Save adrianhall/a4df7698796a2bdd55788b06c5faae78 to your computer and use it in GitHub Desktop.

What I'm trying to do

Write a python program (Python 3.8.2, Visual Studio Code insiders + insiders plugin, Windows 10) to upload a python file to a new storage blob, then set up distributed tracing and logging.

Starting application

This should be fairly basic.

  • pip install --pre azure.identity
  • pip install azure.storage.blob
from azure.identity import DefaultAzureCredential
from azure.storage.blob import BlobServiceClient

storage_url="https://pythonopentelemetrydemo.blob.core.windows.net/"
container_name="demo"
blob_name="main.py"

# Create a client for the Azure Storage Service
service_client = BlobServiceClient(
  account_url=storage_url,
  credential=DefaultAzureCredential()
)

# Create a client for the named container
container_client = service_client.get_container_client(container_name)
container_client.create_container()

# Create a client for the named blob
blob_client = container_client.get_blob_client(blob_name)
with open(blob_name, "rb") as data:
  blob_client.upload_blob(data)

First error: ClientAuthenticationError - need to provide a token. Not a biggie, since I know we don't support VS Code yet. There is a link provided.

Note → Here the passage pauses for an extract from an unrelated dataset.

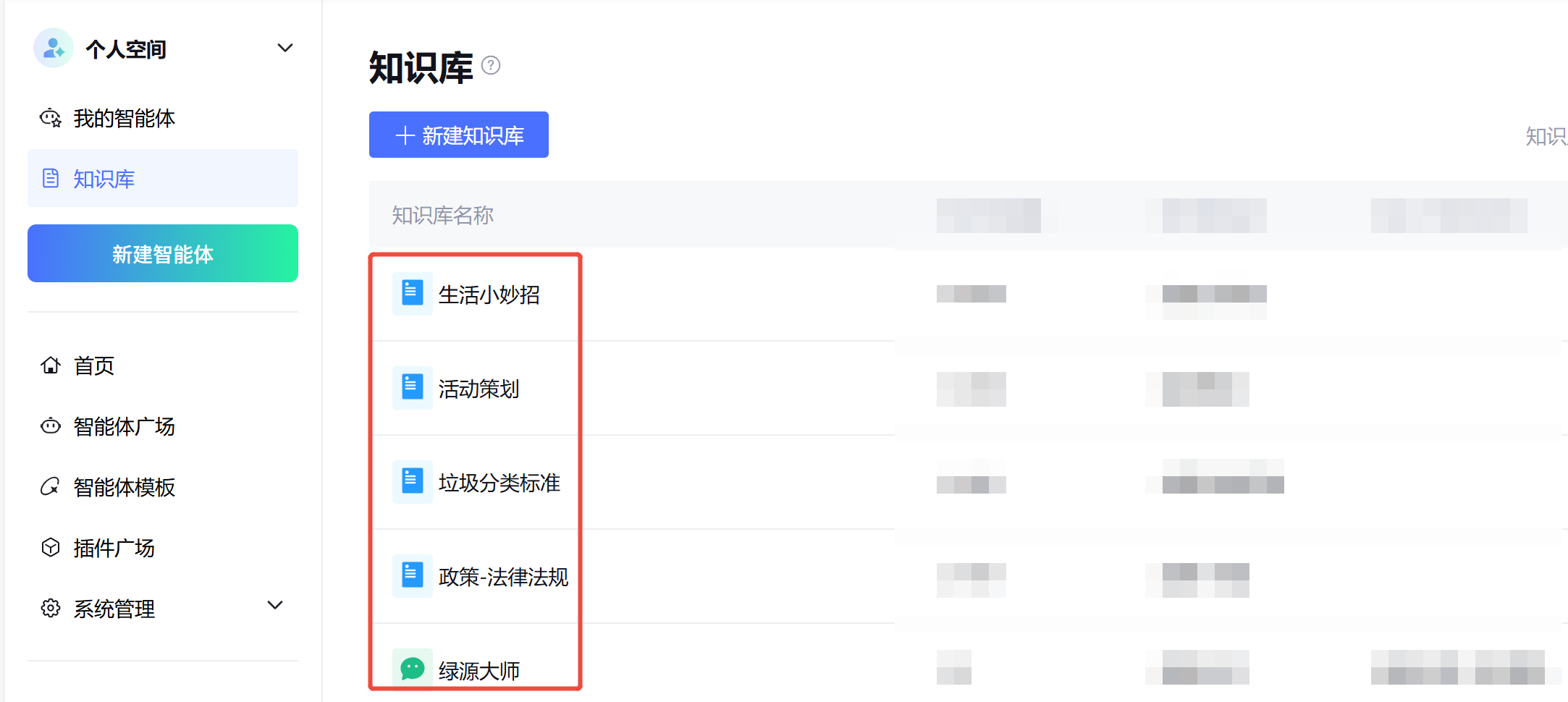
Task: Click the 垃圾分类标准 document icon
Action: click(412, 482)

ISSUE The instructions on the azure.identity page do not suggest a mechanism for creating a suitable identity. However, the ref-docs do - we need to ensure we are providing the right information to correct errors.

When reading the azure.identity ref-docs I noticed the exclude_interactive_browser_credential, so I set that to False. This did not start a browser session as expected.

ISSUE Setting exclude_interactive_browser_credential=False in the constructor of DefaultAzureCredential did not pop up a browser, as expected.

So, back to the basics. I need to create a service principal, and I know how to do that on the command line.

  • az ad sp create-for-rbac --name https://myapp.azurewebsites.net --skip-assignment
  • $env:AZURE_TENANT_ID="blah"
  • $env:AZURE_CLIENT_ID="blah"
  • $env:AZURE_CLIENT_SECRET="blah"

RECOMMENDATION When discussing the command to create the SP on this page, it would be a good idea to provide Windows Powershell, CMD, bash and csh examples to set the environment variables right there, or a link to the environment variables. I had to hunt for it lower down.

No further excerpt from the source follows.